- **Work order 1**:
Do the following statements agree with the McWilliams tribute? For each, answer yes or no and quote the words of the tribute that decide it.
(a) McWilliams gave the writer a first computer in 1984.
(b) The writer believes in an afterlife.
(c) Pot Stories For the Soul was published by High Times.
- **Work order 2**: Can you reproduce the part of the McWilliams tribute starting with "Peter McWilliams has" and going on through "and the counterculture."?

** Text follows **

McWilliams Remembered
By: Paul Krassner (thank you, Paul!)
Peter McWilliams has been dead for over a decade. I don't believe in an afterlife,
but his legacy as a prolific author serves as one. Countless readers of his work
continue to be awakened and influenced by his information and insights. With empathy
and wit, he helped close the gap between the value systems of mainstream society
and the counterculture.
For those of us who knew him, the loss had an extra dimension. He was a generous
friend, gifting me in 1984 with my first computer. My anthology, Pot Stories For
the Soul, published by High Times, began: “This book is dedicated to Peter McWilliams,
whose creative and compassionate leadership in the medical marijuana movement has
continued to be inspiring and invigorating.”

** End of Text **
** Supplied material follows **

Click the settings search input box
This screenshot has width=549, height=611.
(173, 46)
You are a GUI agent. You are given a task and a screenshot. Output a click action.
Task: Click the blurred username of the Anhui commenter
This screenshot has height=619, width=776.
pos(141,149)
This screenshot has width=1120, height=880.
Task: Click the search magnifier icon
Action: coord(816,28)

** End of Supplied material **

- **Answer box 1**:
(a) Yes: "gifting me in 1984 with my first computer"
(b) No: "I don't believe in an afterlife"
(c) Yes: "published by High Times"

- **Answer box 2**:
Peter McWilliams has been dead for over a decade. I don't believe in an afterlife,
but his legacy as a prolific author serves as one. Countless readers of his work
continue to be awakened and influenced by his information and insights. With empathy
and wit, he helped close the gap between the value systems of mainstream society
and the counterculture.